Zondi examinó las huellas con más atención:
—No es un comportamiento normal en un detective eso de comparar su propia huella con la de un sospechoso.
—No tanto. Kritzinger pudo haber pisado determinada zona en busca de pistas y de repente darse cuenta de que allí había huellas pertenecientes a otra persona, lo que lo obligaría a diferenciarlas de alguna forma.
—Entonces seguramente el primer paso que debemos dar será aclarar el problema de «quién es quién» cogiendo uno de los zapatos del jefe Kritzinger y midiéndolo.
—Cierto —afirmó Kramer—, pero su casa estará cerrada a cal y canto porque la cuñada se los ha llevado a todos a Durban, y apuesto a que no ha dejado ni las llaves del mozo.
Zondi se encogió de hombros.
—¿No sería más sencillo medir uno de los zapatos que el jefe Kritzinger llevaba puestos la noche en que murió?

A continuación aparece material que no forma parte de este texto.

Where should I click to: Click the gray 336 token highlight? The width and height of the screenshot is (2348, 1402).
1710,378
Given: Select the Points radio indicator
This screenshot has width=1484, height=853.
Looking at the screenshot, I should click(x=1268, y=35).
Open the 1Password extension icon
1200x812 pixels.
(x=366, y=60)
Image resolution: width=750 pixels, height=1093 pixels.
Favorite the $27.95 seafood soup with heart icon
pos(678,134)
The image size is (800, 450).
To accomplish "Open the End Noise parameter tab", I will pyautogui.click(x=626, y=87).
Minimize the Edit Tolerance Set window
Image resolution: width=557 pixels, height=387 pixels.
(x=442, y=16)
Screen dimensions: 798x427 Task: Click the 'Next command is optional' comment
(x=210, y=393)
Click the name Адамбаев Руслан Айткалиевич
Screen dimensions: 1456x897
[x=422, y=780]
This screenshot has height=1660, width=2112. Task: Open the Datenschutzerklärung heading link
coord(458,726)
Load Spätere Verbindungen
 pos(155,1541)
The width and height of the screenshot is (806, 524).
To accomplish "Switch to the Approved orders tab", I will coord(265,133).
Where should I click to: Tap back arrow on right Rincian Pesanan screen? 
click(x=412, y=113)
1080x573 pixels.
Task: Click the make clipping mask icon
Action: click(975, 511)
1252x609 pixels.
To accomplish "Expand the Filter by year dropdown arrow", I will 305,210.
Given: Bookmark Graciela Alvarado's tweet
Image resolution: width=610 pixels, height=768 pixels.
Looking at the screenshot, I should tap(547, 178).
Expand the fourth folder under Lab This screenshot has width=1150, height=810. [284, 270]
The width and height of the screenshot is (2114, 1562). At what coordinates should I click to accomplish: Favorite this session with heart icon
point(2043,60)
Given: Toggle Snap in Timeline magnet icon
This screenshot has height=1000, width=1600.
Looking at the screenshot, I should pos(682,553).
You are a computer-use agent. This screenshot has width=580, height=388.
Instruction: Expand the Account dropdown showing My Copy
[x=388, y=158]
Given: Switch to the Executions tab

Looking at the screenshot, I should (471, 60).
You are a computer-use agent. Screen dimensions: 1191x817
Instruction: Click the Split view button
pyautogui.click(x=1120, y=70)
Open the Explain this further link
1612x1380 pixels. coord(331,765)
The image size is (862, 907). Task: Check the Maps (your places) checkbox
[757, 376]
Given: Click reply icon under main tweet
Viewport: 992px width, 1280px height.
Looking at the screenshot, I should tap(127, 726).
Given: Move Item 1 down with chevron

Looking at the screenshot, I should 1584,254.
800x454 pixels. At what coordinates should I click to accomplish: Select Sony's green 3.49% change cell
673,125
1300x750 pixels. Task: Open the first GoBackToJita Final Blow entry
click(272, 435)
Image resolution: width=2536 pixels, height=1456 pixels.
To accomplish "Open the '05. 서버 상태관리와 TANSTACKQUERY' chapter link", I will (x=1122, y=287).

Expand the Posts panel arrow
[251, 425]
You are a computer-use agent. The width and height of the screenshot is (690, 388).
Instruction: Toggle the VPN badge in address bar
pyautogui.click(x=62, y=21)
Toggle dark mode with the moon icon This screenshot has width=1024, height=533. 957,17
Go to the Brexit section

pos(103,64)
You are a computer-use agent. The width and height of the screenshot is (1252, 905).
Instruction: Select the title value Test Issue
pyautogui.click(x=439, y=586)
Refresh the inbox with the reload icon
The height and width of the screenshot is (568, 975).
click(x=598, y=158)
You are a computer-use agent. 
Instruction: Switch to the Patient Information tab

—No lo entiendes: eso no es nada sencillo —respondió Kramer—. El depósito de cadáveres de Nkosala lo dirigen los condenados Bud Abbot y Lou Costello: todas las cosas de Kritzinger acabaron en el puñetero incinerador.
—¿Está usted seguro de que…?
—Yo estaba presente cuando el encargado de la caldera juró por Dios que toda la ropa se había echado al fuego.
—¿Y usted lo creyó?
—Hombre ¿y qué harías tú si te entregaran una apestosa pila de harapos como aquella, empapada en sangre, en mierda y sabe Dios en qué más?
Zondi apretó un ojo mientras calculaba las posibilidades de algo.
—Teniente —dijo—, creo que es hora de que un cafre haga su trabajo de cafre. ¿Me da su permiso para coger el Chevy?